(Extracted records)
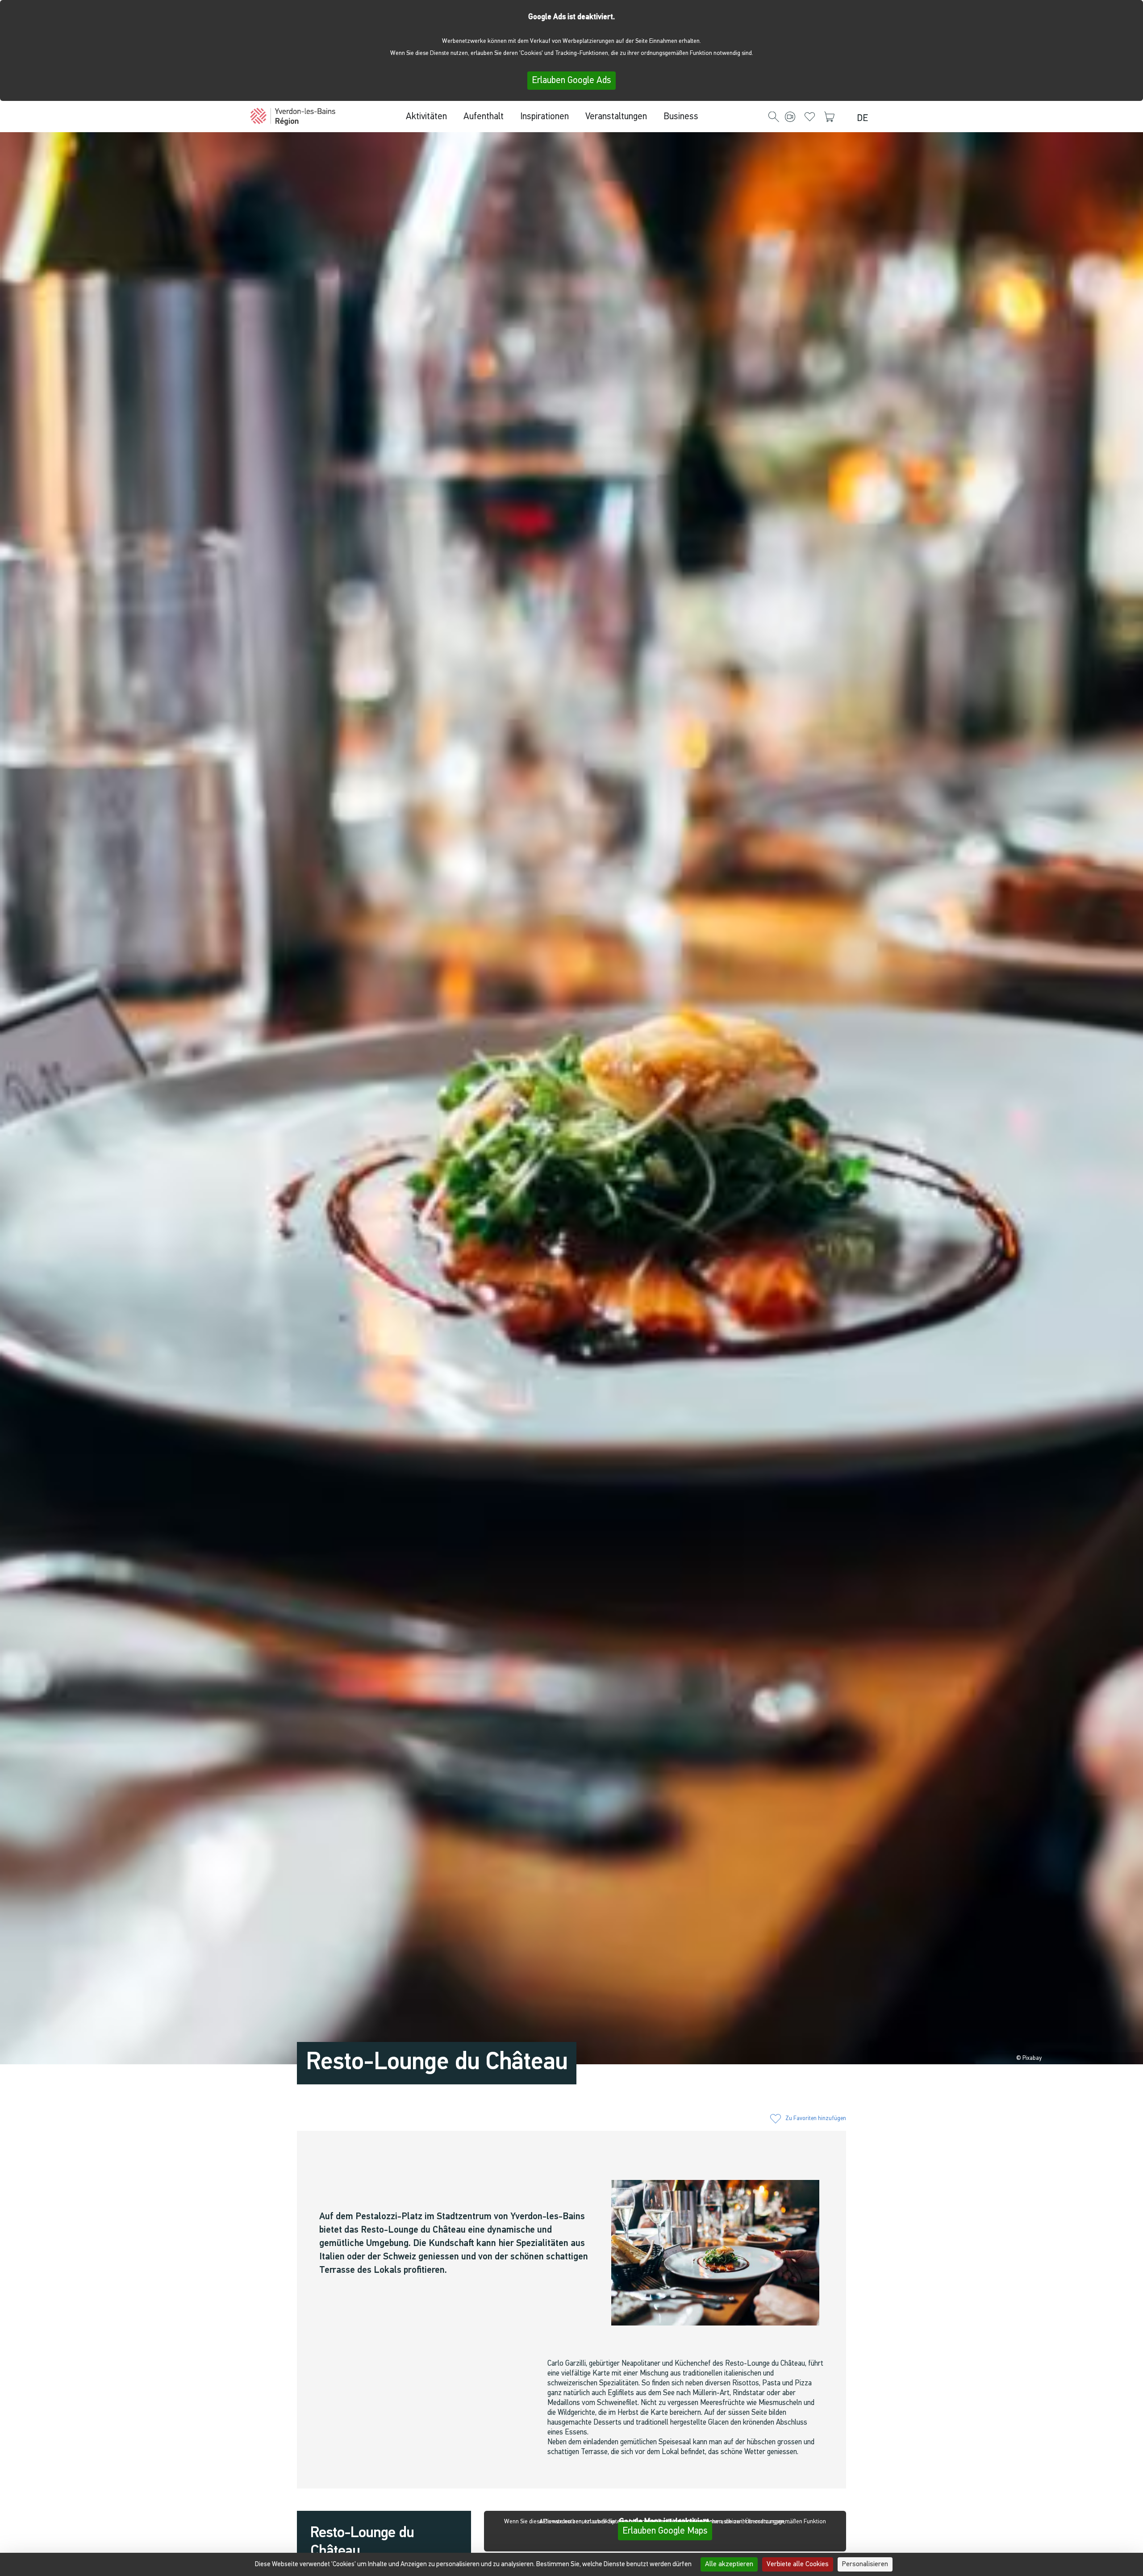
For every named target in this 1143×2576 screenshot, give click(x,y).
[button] (773, 117)
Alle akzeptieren (729, 2564)
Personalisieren (865, 2564)
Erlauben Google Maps (665, 2531)
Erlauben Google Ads (571, 80)
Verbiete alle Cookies (798, 2564)
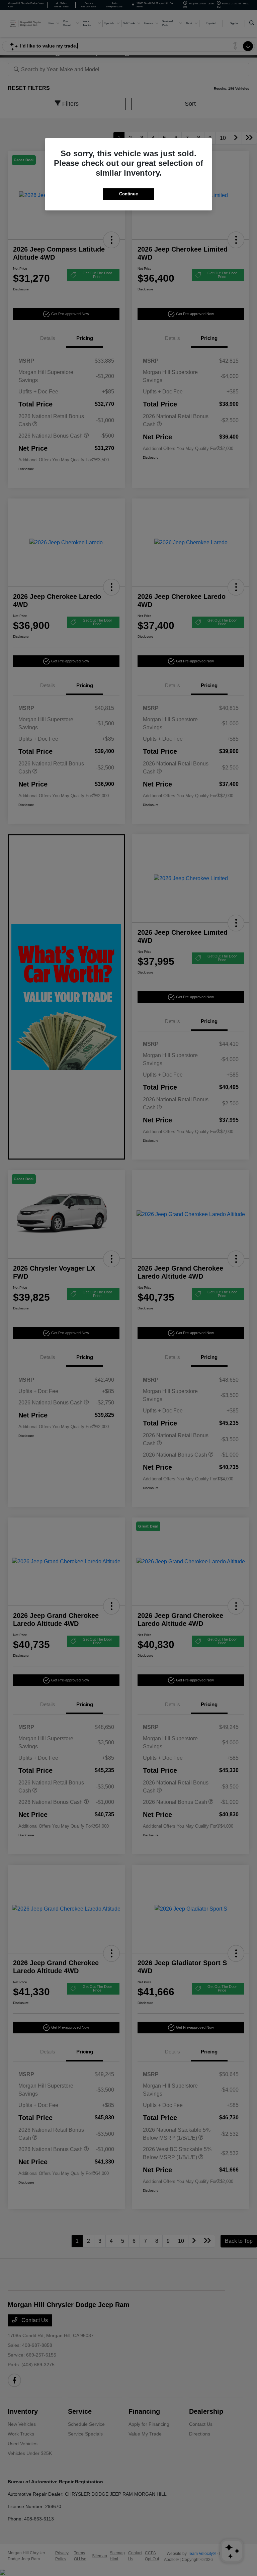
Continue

Problem: Take each line from the records and copy it unchanged, leaving images out.

Answer for this exercise:
For every named target in this 1143×2576 screenshot, give click(x,y).
[button] (773, 117)
Alle akzeptieren (729, 2564)
Personalisieren (865, 2564)
Erlauben Google Maps (665, 2531)
Erlauben Google Ads (571, 80)
Verbiete alle Cookies (798, 2564)
Continue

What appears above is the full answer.